“I don’t care. He shouldn’t—”
She got up, rubbed her cheeks with her hand because they were burning, and, with a glance at Philip’s photograph (someone she had known years ago and would never know again), went out. The house was silent, and she met no one. As she crossed the lawn she thought: “How absurd! We’ve quarrelled—a real quarrel”—then—“It wasn’t my fault. He shouldn’t—” She held her head very high indeed as she walked down the road to the Bridge, but she saw no one, felt no rain upon her cheek, was not conscious that she was moving. At the door of the Schools she saw Mrs. Smart, and heard someone say quite sensibly and happily:
“We’re early. There won’t be many this afternoon, I expect.”
“Mrs. Douglas has told me that she won’t be able to come—I wonder, Katie, whether you’d mind taking—”
“Why, of course.”
Mrs. Smart was little and round and brown like a pippin. She was always breathless from having more to wrestle with than she could grasp. She was nervous, too, and short-sighted, and the one governing motive of her life was to bear her husband a son. She had now four daughters; she knew that her husband felt it very deeply. She had once unburdened herself to Katherine, but, after that, had been shyer with her than before. Katherine, against her will, had been often irritated by Mrs. Smart—she had wondered at her restlessness and incapacity to keep up with the business in hand, but to-day, out of the sinister gloom of that horrible afternoon, the little woman seemed to Katie suddenly sympathetic, eloquent, moving. Katie could hear her voice, rather husky, rather uncertain, on that afternoon of her confession: “... and we did really hope that Lucy would be a boy, we really did. He would have been called Edward. Harold has such plans for a son—we have often thought together what we would do ... and now, I’m afraid....”
Inside the schoolroom door Katie paused, looked at the room with the bare benches arranged in squares, the shining maps of the world and Europe, the case with beetles and butterflies, the hideous harmonium.

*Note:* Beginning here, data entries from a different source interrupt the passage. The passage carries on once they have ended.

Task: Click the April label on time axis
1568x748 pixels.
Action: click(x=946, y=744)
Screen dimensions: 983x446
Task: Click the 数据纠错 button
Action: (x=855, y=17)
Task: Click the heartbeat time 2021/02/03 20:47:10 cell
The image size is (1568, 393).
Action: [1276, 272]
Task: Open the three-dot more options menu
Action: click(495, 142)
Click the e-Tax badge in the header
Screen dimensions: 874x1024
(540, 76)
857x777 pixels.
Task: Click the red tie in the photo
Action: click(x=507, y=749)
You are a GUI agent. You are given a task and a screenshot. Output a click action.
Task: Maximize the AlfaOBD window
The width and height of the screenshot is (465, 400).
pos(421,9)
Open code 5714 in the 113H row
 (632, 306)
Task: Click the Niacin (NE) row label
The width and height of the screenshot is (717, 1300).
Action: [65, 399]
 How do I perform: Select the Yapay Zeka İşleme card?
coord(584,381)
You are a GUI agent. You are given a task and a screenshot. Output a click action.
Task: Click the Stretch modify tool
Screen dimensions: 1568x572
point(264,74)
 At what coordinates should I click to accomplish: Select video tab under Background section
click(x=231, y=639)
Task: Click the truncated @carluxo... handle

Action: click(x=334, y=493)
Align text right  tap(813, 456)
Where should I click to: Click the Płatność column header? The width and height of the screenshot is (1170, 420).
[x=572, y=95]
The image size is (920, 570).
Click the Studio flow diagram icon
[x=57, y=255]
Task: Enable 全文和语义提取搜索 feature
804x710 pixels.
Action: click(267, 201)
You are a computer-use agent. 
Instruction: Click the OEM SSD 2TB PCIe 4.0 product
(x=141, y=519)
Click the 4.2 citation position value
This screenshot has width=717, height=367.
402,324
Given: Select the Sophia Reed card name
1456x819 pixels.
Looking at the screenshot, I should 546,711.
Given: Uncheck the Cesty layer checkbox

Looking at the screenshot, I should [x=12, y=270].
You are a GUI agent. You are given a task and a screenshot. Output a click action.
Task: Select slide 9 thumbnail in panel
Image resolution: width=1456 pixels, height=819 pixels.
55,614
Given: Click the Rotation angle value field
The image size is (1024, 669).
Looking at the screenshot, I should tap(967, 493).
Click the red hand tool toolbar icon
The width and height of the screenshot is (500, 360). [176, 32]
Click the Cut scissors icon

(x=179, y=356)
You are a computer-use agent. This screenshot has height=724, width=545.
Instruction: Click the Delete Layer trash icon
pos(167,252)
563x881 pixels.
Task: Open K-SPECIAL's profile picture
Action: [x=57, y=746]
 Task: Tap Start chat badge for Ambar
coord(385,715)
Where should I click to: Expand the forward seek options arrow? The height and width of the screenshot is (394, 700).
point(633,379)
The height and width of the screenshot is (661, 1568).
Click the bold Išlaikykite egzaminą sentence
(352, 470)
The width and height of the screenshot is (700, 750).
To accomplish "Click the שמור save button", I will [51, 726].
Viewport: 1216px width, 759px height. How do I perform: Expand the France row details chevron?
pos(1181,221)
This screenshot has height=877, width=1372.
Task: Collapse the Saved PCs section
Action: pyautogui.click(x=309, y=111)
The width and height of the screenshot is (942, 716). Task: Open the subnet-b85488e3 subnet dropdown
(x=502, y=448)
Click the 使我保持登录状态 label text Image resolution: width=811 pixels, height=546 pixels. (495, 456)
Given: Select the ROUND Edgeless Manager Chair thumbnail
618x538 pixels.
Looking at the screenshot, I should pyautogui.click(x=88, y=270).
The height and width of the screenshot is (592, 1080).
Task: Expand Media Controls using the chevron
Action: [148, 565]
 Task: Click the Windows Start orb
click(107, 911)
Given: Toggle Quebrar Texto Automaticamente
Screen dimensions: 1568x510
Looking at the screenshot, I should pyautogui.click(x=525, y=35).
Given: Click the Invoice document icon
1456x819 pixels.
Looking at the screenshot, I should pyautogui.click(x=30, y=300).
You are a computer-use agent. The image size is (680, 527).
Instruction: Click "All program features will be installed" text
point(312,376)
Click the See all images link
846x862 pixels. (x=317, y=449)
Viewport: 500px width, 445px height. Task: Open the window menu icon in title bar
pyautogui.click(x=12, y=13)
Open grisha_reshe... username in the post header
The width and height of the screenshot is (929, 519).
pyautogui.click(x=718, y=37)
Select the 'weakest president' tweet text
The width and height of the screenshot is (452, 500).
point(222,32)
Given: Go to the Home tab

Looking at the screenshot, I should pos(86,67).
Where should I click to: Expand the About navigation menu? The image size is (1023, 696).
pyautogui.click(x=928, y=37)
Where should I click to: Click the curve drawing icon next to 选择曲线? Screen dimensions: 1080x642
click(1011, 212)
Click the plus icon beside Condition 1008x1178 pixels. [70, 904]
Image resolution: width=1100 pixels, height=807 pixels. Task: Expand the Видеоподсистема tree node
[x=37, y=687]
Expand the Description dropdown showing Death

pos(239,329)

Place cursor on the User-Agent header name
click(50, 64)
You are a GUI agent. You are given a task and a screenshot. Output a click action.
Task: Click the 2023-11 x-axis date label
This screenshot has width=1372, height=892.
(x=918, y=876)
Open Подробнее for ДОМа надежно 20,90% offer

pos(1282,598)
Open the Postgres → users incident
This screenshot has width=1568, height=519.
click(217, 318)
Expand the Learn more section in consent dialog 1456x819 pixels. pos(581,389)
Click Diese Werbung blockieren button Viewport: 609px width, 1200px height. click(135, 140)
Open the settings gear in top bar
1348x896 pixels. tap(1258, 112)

She suddenly caught Mrs. Smart’s hand and pressed it through the damp little glove. She knew that Mrs. Smart would be surprised—she had never been demonstrative to her before.... She moved to her part of the room, three only of her class were present, and to these were added two small boys from another division.
“Now, children,” said Mr. Smart’s cheerful voice (he always spoke to boys as though he were luring animals into a cage), “let us start with hymn No. 436, shall we?” After the hymn, a prayer, and then, for an hour that subdued, restrained hum which belongs to the Sunday School only; being religious as well as disciplined, persuasive as well as obedient. Katherine now was very proud—as she said: “Well, Robin, and what did Moses do then?” she was thinking—“But he must come to me—that’s fair. It was not my fault. He blamed me first for not speaking, and afterwards when I did speak.... Besides, if it’s all over and finished, why should he mind?” She looked very young as she sat there, her mouth hard and set and her eyes full of trouble. Her sensation was as though she had been suddenly marooned; the desolation, the terror, the awful loneliness came, as the evening fell, creeping up towards her. “Suppose he never makes it up—Suppose he goes away and leaves me.” She caught her hands tightly together on her lap and her breath suddenly left her.
“Yes, Johnny. His name was Aaron. That’s right.”